### Given passage
..........
Highlights: seeing foxes, so many birds, the slow walk over an hour from the back of the studio to the back of the garden in Yasmine’s shared practice, eating breakfast on the rooftop, saunas, bonfire and marshmallows, sharing stories and practice in all moments around the residency randomly often in the kitchen, seeing beavers and birds and swimming in the lake, the forest, hearing Marcela talk (about anything really) and tell us how the studios were made. Finding text in performance, performing at the showing, meditation with Marlon and the studios. Resting. Eating. Doing tarot late night in the dark in the studio together after a sauna.

For now:
The lake has healed my soul.
Some other statements that may be amusing or interesting or not that I found and recorded in order to be repeated as text with movement:
The whole world is watching.
The whole world is watching.
You could get strip searched at the border you could get detained
If I rest and find myself nowhere then I find I am inside myself resting somewhere
Has capitalism truly stolen our souls
My heart is my own country
Does the fly in the room represent me?
100 people liked your post 200 people liked your comment, 10K liked your comment, 1 person commented
They will check your devices so dont post anything political
I can hear a small child singing and playing
Fighting your friends for funding is not community
Grief is another side of deep love
Its hard to admit failure is a collective effort
The bells ringing are an exclamation for my internal liberation and celebration
Miracles are the natural state of living
There is nothing to forgive, we do not need to forgive
The mystery is elusive emancipation
Which side are you on?
What was the last thing you stole?
..........
### Problem
Write out the stretch of the residency notes from "100 people liked" through "are you on?", word for word. The listing after this text comes from a separate source.
..........
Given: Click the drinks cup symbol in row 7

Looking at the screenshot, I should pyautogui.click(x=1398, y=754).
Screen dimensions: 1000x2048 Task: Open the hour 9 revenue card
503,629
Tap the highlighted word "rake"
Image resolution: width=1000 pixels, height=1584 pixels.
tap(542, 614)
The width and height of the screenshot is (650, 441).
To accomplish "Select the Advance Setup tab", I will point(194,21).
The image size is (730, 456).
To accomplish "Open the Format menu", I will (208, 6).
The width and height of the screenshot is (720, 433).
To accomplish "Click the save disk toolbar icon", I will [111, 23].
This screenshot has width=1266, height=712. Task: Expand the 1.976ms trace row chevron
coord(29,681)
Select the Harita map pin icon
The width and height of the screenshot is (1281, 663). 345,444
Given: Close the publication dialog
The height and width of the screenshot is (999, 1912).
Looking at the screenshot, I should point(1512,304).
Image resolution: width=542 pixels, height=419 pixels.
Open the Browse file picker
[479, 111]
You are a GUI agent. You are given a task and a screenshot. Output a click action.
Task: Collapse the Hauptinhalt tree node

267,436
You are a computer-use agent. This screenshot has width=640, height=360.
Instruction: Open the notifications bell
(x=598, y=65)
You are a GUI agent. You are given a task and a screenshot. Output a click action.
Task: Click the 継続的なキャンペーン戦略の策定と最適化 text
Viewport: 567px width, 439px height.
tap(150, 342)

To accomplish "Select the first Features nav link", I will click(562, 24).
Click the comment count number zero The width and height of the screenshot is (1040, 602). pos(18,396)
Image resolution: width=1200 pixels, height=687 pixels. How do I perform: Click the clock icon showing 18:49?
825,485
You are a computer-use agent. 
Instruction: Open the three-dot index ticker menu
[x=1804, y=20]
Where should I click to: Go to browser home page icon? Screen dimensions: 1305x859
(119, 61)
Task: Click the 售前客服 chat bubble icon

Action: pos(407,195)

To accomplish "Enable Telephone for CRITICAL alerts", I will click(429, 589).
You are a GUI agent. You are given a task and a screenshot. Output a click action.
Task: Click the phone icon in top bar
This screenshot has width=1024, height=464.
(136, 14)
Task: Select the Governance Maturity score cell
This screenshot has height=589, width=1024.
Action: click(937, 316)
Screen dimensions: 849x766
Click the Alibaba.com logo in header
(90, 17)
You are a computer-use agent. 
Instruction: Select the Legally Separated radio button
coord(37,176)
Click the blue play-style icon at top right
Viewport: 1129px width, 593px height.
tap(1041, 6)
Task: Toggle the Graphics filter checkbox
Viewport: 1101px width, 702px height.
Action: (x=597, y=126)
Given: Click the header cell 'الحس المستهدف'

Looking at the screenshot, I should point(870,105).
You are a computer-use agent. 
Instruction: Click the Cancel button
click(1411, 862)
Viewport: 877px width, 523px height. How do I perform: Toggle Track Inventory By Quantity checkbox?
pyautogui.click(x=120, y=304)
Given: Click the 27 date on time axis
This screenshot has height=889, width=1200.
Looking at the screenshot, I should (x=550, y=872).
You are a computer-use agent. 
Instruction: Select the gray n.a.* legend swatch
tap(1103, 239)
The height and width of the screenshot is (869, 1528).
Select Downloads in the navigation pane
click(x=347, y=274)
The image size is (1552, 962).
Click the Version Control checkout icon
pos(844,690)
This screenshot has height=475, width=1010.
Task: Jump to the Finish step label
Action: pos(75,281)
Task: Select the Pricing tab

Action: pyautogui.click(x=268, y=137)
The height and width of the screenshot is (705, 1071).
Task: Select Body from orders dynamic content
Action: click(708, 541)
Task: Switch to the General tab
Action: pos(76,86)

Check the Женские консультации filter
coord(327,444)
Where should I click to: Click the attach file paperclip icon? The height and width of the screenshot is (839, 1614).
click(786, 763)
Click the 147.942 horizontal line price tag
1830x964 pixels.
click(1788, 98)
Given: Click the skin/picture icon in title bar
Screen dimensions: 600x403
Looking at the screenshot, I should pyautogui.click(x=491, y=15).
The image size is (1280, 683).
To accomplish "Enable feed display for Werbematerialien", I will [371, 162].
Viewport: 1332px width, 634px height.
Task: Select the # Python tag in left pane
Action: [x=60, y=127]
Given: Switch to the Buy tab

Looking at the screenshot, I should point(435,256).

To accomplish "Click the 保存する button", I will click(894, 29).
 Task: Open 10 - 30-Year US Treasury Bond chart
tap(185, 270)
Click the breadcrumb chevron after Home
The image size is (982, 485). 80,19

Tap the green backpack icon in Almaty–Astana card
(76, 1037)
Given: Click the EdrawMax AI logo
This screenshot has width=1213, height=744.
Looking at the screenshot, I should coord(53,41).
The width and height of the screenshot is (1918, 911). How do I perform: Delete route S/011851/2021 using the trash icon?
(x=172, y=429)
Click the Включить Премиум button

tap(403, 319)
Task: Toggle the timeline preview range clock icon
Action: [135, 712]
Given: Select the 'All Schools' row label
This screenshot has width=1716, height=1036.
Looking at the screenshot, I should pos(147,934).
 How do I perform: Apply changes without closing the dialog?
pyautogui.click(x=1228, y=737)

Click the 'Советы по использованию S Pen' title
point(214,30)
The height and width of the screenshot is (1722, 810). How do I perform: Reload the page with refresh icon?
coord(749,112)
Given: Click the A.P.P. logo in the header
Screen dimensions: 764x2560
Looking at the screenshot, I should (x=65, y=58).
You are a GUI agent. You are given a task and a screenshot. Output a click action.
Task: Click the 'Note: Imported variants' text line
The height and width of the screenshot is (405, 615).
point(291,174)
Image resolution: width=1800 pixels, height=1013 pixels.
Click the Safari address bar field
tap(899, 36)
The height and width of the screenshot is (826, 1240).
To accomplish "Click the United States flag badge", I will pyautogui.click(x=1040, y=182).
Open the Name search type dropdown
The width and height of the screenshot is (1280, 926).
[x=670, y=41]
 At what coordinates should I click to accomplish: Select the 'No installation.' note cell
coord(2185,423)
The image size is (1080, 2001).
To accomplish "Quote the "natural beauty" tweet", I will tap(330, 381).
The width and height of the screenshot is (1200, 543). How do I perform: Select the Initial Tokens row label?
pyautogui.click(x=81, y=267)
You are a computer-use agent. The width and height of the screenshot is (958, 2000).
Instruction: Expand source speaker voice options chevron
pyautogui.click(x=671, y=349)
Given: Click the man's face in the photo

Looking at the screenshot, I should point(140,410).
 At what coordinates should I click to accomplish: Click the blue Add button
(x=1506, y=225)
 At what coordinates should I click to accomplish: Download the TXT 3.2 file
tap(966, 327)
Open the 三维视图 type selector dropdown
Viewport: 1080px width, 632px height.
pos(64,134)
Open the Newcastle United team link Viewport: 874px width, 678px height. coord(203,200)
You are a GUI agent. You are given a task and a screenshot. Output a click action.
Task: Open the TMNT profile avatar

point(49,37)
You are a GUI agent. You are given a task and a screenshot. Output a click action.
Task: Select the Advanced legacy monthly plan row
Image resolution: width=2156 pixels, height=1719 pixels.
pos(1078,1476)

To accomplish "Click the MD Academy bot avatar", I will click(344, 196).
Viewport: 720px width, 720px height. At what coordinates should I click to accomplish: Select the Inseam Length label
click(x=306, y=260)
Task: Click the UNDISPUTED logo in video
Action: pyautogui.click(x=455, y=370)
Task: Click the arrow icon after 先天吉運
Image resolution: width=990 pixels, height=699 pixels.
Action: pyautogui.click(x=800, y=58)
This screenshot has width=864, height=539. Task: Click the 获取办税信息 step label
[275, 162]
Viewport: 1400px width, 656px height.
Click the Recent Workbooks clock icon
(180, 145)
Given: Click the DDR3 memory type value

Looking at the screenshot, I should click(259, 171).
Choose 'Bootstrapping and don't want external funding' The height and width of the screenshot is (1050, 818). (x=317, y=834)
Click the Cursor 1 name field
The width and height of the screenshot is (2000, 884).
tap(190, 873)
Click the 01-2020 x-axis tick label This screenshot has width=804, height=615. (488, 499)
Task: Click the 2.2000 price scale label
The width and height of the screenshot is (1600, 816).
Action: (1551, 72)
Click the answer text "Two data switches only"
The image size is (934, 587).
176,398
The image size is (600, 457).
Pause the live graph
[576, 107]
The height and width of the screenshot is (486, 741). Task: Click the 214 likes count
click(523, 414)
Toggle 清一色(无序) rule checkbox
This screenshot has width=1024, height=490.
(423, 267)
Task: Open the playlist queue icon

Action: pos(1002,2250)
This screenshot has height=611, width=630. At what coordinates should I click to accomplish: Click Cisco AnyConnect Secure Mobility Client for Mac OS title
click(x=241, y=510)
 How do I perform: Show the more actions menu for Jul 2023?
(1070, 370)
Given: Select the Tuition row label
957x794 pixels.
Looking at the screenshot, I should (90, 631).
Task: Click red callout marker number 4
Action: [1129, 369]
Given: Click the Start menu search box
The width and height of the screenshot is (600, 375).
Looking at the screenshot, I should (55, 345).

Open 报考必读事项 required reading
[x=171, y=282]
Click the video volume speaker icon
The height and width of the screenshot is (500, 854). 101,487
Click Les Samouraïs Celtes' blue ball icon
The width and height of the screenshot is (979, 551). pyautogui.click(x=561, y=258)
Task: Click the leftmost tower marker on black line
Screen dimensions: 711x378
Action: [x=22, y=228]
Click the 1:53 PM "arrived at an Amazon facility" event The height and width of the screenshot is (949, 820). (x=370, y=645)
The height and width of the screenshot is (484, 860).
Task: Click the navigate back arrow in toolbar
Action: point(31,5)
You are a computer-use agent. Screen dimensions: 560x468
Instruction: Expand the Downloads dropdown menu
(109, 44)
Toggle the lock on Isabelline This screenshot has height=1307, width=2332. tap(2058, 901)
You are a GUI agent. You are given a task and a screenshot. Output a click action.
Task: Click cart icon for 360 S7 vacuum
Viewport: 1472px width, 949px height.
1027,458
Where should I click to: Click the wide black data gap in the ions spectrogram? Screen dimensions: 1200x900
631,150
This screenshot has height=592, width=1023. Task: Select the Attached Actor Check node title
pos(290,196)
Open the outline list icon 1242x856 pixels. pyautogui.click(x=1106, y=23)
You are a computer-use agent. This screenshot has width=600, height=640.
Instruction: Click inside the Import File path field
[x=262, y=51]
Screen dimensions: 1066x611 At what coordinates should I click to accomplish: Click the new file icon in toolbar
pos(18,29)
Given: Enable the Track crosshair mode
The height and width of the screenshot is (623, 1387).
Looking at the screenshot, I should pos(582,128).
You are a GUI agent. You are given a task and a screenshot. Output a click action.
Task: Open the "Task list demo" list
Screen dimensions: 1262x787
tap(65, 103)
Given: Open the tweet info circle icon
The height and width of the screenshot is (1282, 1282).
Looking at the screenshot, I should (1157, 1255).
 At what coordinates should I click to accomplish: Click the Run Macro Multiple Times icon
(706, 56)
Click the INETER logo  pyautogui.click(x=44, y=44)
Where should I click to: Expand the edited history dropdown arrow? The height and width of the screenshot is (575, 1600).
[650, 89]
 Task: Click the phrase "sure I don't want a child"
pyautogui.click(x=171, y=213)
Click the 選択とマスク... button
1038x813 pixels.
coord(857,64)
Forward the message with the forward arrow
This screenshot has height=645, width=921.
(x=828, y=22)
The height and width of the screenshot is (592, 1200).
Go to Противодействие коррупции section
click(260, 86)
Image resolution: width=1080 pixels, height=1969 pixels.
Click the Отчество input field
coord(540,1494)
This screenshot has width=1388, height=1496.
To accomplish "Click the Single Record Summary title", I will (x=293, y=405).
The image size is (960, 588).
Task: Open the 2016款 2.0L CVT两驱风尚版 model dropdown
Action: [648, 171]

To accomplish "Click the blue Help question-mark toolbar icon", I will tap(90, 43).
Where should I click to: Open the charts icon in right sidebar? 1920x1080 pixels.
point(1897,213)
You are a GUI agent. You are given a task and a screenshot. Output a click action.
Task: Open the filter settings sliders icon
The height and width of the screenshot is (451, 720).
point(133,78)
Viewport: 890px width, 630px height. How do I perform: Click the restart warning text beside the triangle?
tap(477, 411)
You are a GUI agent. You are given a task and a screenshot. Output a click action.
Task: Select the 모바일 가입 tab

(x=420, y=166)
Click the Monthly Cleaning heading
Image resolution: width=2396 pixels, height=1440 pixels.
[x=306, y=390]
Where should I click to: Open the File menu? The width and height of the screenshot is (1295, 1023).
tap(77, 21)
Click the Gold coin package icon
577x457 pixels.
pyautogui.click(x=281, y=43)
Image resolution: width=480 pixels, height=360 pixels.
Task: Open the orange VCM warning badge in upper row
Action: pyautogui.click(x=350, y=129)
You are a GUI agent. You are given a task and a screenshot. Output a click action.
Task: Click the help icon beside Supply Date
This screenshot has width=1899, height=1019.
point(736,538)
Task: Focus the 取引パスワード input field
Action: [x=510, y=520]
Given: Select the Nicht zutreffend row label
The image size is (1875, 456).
..........
### Answer to the exercise
100 people liked your post 200 people liked your comment, 10K liked your comment, 1 person commented
They will check your devices so dont post anything political
I can hear a small child singing and playing
Fighting your friends for funding is not community
Grief is another side of deep love
Its hard to admit failure is a collective effort
The bells ringing are an exclamation for my internal liberation and celebration
Miracles are the natural state of living
There is nothing to forgive, we do not need to forgive
The mystery is elusive emancipation
Which side are you on?